Sono stati pubblicati sul Journal of Hepatology i risultati del follow-up più prolungato ad oggi disponibile dello studio IMbrave 150. In questo trial, oltre 500 pazienti con carcinoma epatocellulare non resecabile sono stati randomizzati a ricevere in aperto atezolizumab 1200 mg più bevacizumab 15 mh/kg per via endovenosa ogni 3 settimane, o sorafenib 400 mg due volte al giorno per via orale.

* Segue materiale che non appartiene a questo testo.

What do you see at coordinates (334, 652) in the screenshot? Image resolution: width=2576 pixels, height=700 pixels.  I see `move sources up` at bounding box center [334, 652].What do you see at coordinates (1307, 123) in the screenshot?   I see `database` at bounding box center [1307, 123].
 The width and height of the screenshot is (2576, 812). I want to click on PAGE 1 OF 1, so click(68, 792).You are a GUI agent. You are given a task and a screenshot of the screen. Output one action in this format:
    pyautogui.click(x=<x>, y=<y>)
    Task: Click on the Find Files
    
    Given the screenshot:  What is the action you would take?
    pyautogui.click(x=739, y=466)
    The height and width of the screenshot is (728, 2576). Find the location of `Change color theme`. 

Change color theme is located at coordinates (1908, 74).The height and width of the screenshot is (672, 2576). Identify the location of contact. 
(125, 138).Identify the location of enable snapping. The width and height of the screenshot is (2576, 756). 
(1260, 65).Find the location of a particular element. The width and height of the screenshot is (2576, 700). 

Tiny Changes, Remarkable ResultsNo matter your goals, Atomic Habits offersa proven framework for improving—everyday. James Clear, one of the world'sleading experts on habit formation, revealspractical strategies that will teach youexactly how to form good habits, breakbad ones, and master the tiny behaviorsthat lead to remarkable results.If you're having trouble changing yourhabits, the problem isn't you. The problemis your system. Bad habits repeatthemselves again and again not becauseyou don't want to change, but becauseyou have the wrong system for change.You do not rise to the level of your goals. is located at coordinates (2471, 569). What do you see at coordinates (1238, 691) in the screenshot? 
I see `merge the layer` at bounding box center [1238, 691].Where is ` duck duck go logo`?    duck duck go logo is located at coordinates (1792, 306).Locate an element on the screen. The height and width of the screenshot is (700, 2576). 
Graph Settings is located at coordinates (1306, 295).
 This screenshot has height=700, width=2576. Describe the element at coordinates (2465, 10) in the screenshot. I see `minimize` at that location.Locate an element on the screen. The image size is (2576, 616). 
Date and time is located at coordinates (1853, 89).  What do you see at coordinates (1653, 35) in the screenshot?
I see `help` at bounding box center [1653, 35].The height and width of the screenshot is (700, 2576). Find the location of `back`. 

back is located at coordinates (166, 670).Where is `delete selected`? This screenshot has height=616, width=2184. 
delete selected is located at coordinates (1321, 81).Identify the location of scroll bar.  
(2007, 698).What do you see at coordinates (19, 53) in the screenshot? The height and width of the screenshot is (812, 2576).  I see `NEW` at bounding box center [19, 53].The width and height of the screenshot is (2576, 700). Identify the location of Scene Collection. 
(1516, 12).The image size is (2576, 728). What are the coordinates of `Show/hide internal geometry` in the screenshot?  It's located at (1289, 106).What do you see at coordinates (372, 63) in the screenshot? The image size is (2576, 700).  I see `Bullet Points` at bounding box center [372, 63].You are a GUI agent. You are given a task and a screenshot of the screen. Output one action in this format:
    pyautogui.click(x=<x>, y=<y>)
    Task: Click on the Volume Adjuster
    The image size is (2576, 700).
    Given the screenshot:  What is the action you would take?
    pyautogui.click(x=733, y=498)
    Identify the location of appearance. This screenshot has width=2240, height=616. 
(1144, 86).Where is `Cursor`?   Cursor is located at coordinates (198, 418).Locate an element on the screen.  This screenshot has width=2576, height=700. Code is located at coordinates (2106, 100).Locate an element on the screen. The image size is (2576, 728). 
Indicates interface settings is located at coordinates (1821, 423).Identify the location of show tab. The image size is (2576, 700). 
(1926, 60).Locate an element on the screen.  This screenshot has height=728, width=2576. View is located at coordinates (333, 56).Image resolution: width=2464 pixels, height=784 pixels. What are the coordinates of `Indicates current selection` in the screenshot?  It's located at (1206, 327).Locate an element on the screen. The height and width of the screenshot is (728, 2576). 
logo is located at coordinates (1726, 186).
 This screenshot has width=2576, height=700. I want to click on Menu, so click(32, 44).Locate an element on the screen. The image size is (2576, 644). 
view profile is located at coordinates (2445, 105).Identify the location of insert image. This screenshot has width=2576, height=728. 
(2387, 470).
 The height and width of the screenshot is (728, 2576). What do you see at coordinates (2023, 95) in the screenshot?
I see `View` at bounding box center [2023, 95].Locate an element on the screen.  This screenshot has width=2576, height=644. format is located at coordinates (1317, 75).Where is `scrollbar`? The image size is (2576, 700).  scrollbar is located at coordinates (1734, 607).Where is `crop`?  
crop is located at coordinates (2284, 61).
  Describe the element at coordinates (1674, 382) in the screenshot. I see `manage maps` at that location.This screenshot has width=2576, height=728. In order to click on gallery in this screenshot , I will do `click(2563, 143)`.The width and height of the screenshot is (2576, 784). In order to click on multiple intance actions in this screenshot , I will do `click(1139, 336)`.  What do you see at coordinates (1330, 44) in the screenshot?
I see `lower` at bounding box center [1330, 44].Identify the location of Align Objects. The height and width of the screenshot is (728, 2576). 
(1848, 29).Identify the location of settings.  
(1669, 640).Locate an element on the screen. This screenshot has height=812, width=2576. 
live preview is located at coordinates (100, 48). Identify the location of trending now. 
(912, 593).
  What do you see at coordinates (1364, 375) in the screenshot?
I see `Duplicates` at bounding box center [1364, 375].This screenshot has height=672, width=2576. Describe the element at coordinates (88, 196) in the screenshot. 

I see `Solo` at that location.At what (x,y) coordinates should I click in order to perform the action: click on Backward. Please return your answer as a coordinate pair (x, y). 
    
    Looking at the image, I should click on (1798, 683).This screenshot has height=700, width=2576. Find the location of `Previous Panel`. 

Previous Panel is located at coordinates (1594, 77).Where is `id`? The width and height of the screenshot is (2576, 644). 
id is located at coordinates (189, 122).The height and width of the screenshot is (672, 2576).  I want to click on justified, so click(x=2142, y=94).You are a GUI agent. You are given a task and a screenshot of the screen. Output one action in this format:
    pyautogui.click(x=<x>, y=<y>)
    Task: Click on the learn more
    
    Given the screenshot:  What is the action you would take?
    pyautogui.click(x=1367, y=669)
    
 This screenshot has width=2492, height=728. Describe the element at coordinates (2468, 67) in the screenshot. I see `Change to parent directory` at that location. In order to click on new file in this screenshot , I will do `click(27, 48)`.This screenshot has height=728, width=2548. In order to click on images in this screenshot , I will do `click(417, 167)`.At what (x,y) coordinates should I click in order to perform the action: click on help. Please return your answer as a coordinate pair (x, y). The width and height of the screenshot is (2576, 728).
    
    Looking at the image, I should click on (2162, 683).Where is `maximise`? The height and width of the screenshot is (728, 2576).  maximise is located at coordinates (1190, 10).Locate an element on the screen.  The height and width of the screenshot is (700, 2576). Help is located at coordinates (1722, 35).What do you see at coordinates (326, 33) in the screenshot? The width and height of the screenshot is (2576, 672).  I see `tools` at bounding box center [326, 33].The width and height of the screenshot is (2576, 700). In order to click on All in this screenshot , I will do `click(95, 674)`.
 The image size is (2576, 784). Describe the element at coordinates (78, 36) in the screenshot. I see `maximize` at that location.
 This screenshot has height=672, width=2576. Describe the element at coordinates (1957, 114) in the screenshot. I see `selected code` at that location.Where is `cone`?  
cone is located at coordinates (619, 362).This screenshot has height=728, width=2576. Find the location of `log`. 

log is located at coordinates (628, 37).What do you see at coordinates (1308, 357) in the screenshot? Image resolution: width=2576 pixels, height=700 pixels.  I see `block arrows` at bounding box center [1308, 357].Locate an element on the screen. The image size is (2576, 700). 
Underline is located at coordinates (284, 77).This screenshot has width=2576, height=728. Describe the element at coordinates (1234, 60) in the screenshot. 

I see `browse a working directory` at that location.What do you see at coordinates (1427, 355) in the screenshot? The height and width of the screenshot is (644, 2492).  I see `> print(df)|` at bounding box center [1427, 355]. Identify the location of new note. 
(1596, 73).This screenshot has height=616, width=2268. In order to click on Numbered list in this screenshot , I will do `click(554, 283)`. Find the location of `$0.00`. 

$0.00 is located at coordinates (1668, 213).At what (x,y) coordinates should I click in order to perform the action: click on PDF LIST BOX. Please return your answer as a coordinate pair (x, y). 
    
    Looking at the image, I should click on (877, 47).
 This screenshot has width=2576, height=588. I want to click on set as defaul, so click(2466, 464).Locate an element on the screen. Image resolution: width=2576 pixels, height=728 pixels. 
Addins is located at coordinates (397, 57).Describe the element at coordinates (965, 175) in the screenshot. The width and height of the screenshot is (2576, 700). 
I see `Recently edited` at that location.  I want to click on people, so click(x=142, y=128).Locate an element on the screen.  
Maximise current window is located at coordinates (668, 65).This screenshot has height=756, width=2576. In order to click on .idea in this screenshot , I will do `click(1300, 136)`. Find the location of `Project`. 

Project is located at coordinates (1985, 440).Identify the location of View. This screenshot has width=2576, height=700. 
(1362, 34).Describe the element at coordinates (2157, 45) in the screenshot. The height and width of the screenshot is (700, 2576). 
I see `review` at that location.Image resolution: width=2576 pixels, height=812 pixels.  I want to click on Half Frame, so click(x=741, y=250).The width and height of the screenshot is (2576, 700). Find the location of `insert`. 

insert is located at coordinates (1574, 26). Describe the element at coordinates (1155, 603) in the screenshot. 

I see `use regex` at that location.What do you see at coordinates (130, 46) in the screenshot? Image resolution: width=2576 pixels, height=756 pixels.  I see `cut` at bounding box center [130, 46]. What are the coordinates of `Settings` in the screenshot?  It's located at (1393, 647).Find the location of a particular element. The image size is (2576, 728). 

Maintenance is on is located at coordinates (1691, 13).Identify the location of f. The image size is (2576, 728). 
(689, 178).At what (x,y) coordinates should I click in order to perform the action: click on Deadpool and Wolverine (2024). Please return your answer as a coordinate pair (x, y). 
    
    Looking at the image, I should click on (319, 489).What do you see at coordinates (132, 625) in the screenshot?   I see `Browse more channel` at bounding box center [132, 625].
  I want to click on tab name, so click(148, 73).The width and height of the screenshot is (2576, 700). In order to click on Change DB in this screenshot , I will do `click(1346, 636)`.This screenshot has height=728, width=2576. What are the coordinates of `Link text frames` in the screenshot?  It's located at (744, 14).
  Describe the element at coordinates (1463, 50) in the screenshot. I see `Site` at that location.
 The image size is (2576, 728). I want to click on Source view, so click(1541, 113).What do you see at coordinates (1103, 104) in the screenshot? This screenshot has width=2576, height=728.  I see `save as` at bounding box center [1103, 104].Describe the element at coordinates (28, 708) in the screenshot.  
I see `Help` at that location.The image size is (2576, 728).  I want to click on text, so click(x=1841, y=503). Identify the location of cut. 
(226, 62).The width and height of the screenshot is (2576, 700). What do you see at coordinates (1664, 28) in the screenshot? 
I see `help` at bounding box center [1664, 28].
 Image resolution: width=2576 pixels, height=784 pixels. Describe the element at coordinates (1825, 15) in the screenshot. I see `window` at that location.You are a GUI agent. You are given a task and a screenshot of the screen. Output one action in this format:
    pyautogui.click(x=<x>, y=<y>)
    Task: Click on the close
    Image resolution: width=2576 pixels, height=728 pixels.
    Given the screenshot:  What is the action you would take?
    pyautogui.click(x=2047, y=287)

L’analisi primaria dei risultati dell’IMbrave 150, effettuata dopo un follow-up mediano di 8,6 mesi, aveva messo in luce i benefici, in termini di sopravvivenza, dell’associazione di atezolizumab e bevacizumab rispetto alla terapia di controllo. Tali benefici sono stati confermati anche nella seconda analisi: dopo un follow-up di 15,6 mesi, infatti, la sopravvivenza globale nel gruppo atezolizumab/bevacizumab è risultata di 19,2 mesi rispetto ai 13,4 mesi del gruppo di controllo (p descrittivo <0,001).
La terapia di associazione ha prolungato anche la sopravvivenza libera da progressione mediana rispetto alla terapia di controllo (rispettivamente 6,9 e 4,3 mesi; p descrittiva <0,001).
Infine, il profilo di sicurezza di atezolizumab/bevacizumab è risultato coerente con quello osservato nel follow-up più breve e le percentuali di eventi avversi correlati al trattamento di grado 3 o 4 sono state simili nei due bracci dello studio. Secondo gli autori dell’IMbrave 150, questi dati sono un’ulteriore conferma del fatto che l’associazione atezolizumab/bevacizumab rappresenti lo standard di cura per il trattamento di prima linea del carcinoma epatocellulare avanzato.